On 3/9/2022 10:57 AM, Jinlong Mao wrote:
> Hi Suzuki,
>
> On 3/8/2022 9:36 PM, Suzuki K Poulose wrote:
>> On 08/03/2022 11:56, Suzuki K Poulose wrote:
>>> Hi Jinlong
>>>
>>> On 04/03/2022 08:23, Mao Jinlong wrote:
>>>> It is possibe that probe failure issue happens when the device
>>>> and its child_device's probe happens at the same time.
>>>> In coresight_make_links, has_conns_grp is true for parent, but
>>>> has_conns_grp is false for child device as has_conns_grp is set
>>>> to true in coresight_create_conns_sysfs_group. The probe of parent
>>>> device will fail at this condition. Add has_conns_grp check for
>>>> child device before make the links and make the process from
>>>> device_register to connection_create be atomic to avoid this
>>>> probe failure issue.
>>>>
>>>> Suggested-by: Suzuki K Poulose <suzuki.poulose@arm.com>
>>>> Suggested-by: Mike Leach <mike.leach@linaro.org>
>>>> Signed-off-by: Mao Jinlong <quic_jinlmao@quicinc.com>
>>>> ---
>>>>   drivers/hwtracing/coresight/coresight-core.c | 12 ++++++------
>>>>   1 file changed, 6 insertions(+), 6 deletions(-)
>>>>
>>>> diff --git a/drivers/hwtracing/coresight/coresight-core.c 
>>>> b/drivers/hwtracing/coresight/coresight-core.c
>>>> index 88653d1c06a4..b3e3bc59c09b 100644
>>>> --- a/drivers/hwtracing/coresight/coresight-core.c
>>>> +++ b/drivers/hwtracing/coresight/coresight-core.c
>>>> @@ -1382,7 +1382,7 @@ static int 
>>>> coresight_fixup_device_conns(struct coresight_device *csdev)

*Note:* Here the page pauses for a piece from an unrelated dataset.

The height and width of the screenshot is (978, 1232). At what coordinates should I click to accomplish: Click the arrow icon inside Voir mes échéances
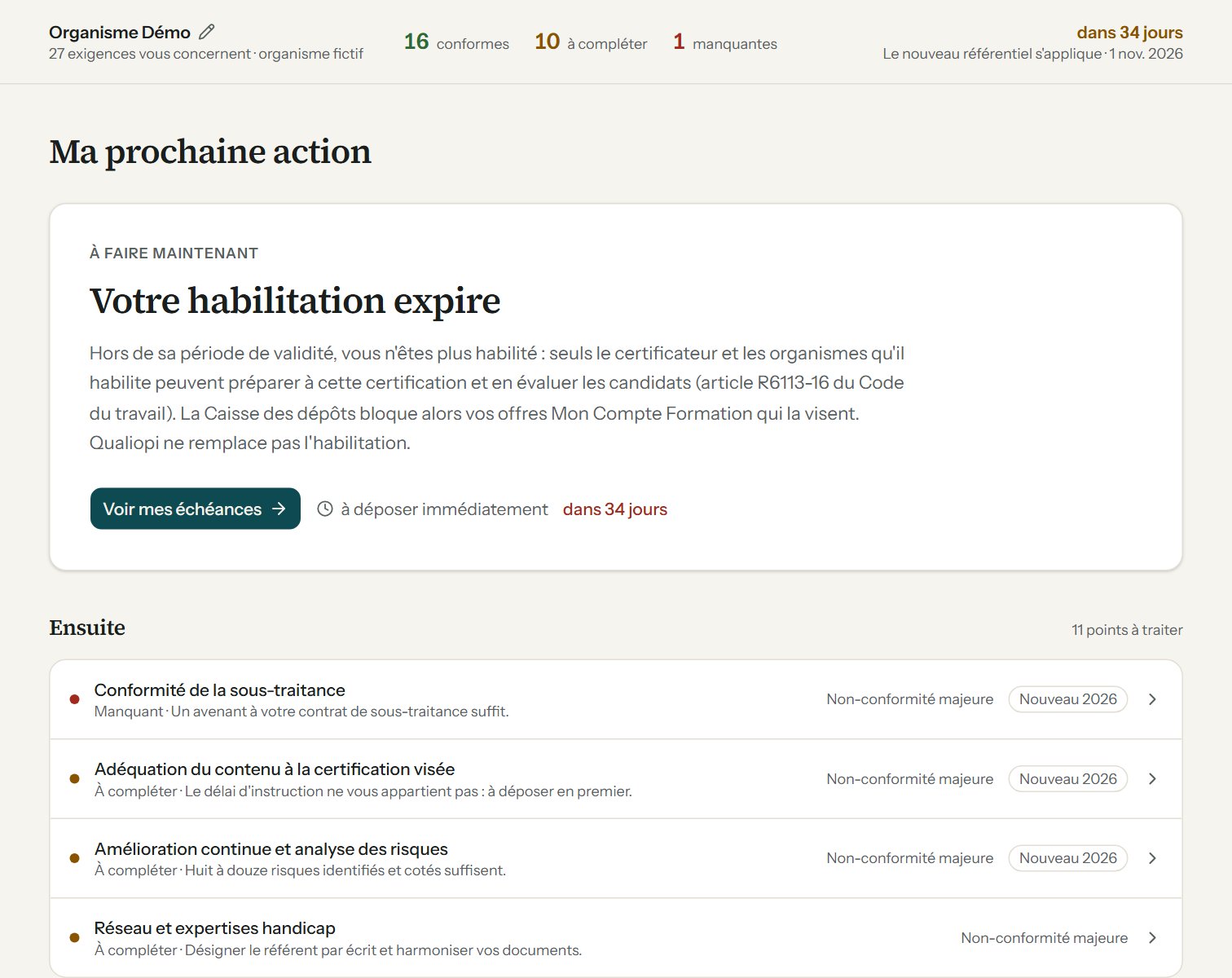pos(279,509)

>>>>               continue;
>>>>           conn->child_dev =
>>>> coresight_find_csdev_by_fwnode(conn->child_fwnode);
>>>> -        if (conn->child_dev) {
>>>> +        if (conn->child_dev && conn->child_dev->has_conns_grp) {
>>>>               ret = coresight_make_links(csdev, conn,
>>>>                              conn->child_dev);
>>>>               if (ret)
>>>> @@ -1594,7 +1594,8 @@ struct coresight_device 
>>>> *coresight_register(struct coresight_desc *desc)

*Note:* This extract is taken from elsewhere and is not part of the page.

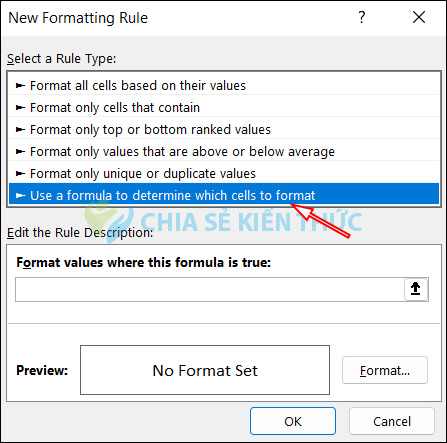
Task: Confirm the rule with OK
Action: tap(293, 421)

>>>>       refcnts = kcalloc(nr_refcnts, sizeof(*refcnts), GFP_KERNEL);
>>>>       if (!refcnts) {
>>>>           ret = -ENOMEM;
>>>> -        goto err_free_csdev;
>>>> +        kfree(csdev);
>>>> +        goto err_out;
>>>>       }
>>>>       csdev->refcnt = refcnts;
>>>> @@ -1619,8 +1620,10 @@ struct coresight_device 
>>>> *coresight_register(struct coresight_desc *desc)
>>>>       csdev->dev.fwnode = fwnode_handle_get(dev_fwnode(desc->dev));
>>>>       dev_set_name(&csdev->dev, "%s", desc->name);
>>>> +    mutex_lock(&coresight_mutex);
>>>>       ret = device_register(&csdev->dev);
>>>>       if (ret) {
>>>> +        mutex_unlock(&coresight_mutex);
>>>>           put_device(&csdev->dev);
>>>>           /*
>>>>            * All resources are free'd explicitly via
>>>> @@ -1634,6 +1637,7 @@ struct coresight_device 
>>>> *coresight_register(struct coresight_desc *desc)

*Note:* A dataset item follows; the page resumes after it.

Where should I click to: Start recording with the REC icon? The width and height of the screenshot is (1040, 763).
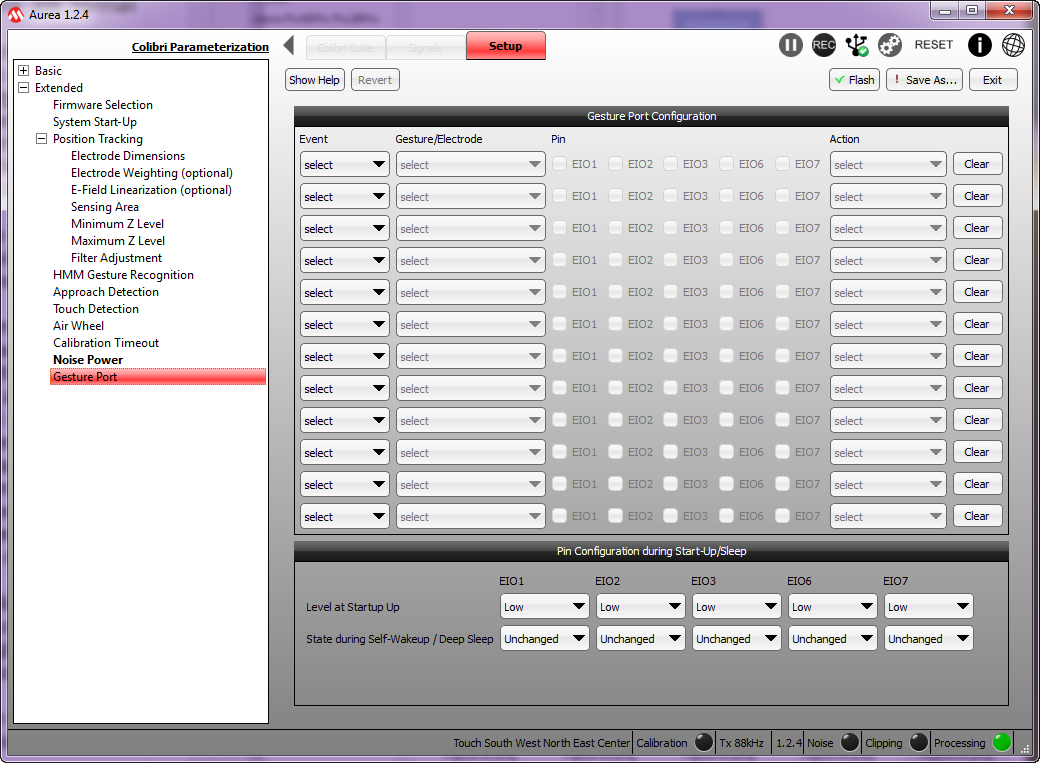824,45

>>>>           ret = etm_perf_add_symlink_sink(csdev);
>>>>           if (ret) {
>>>> +            mutex_unlock(&coresight_mutex);
>>>>               device_unregister(&csdev->dev);
>>>>               /*
>>>>                * As with the above, all resources are free'd
>>>> @@ -1645,8 +1649,6 @@ struct coresight_device 
>>>> *coresight_register(struct coresight_desc *desc)
>>>>           }
>>>>       }
>>>> -    mutex_lock(&coresight_mutex);
>>>> -
>>>>       ret = coresight_create_conns_sysfs_group(csdev);
>>>>       if (!ret)
>>>>           ret = coresight_fixup_device_conns(csdev);
>>>> @@ -1663,8 +1665,6 @@ struct coresight_device 
>>>> *coresight_register(struct coresight_desc *desc)
>>>>       return csdev;
>>>> -err_free_csdev:
>>>> -    kfree(csdev);
>>>>   err_out:
>>>>       /* Cleanup the connection information */
>>>>       coresight_release_platform_data(NULL, desc->pdata);
>>>
>>> Could we consolidate the unlock sequence to a single point with 
>>> something like this (untested):
>>>
>>>
>>> diff --git a/drivers/hwtracing/coresight/coresight-core.c 
>>> b/drivers/hwtracing/coresight/coresight-core.c
>>> index af00dca8d1ac..198ee140c6e6 100644
>>> --- a/drivers/hwtracing/coresight/coresight-core.c
>>> +++ b/drivers/hwtracing/coresight/coresight-core.c
>>> @@ -1571,6 +1571,7 @@ struct coresight_device 
>>> *coresight_register(struct coresight_desc *desc)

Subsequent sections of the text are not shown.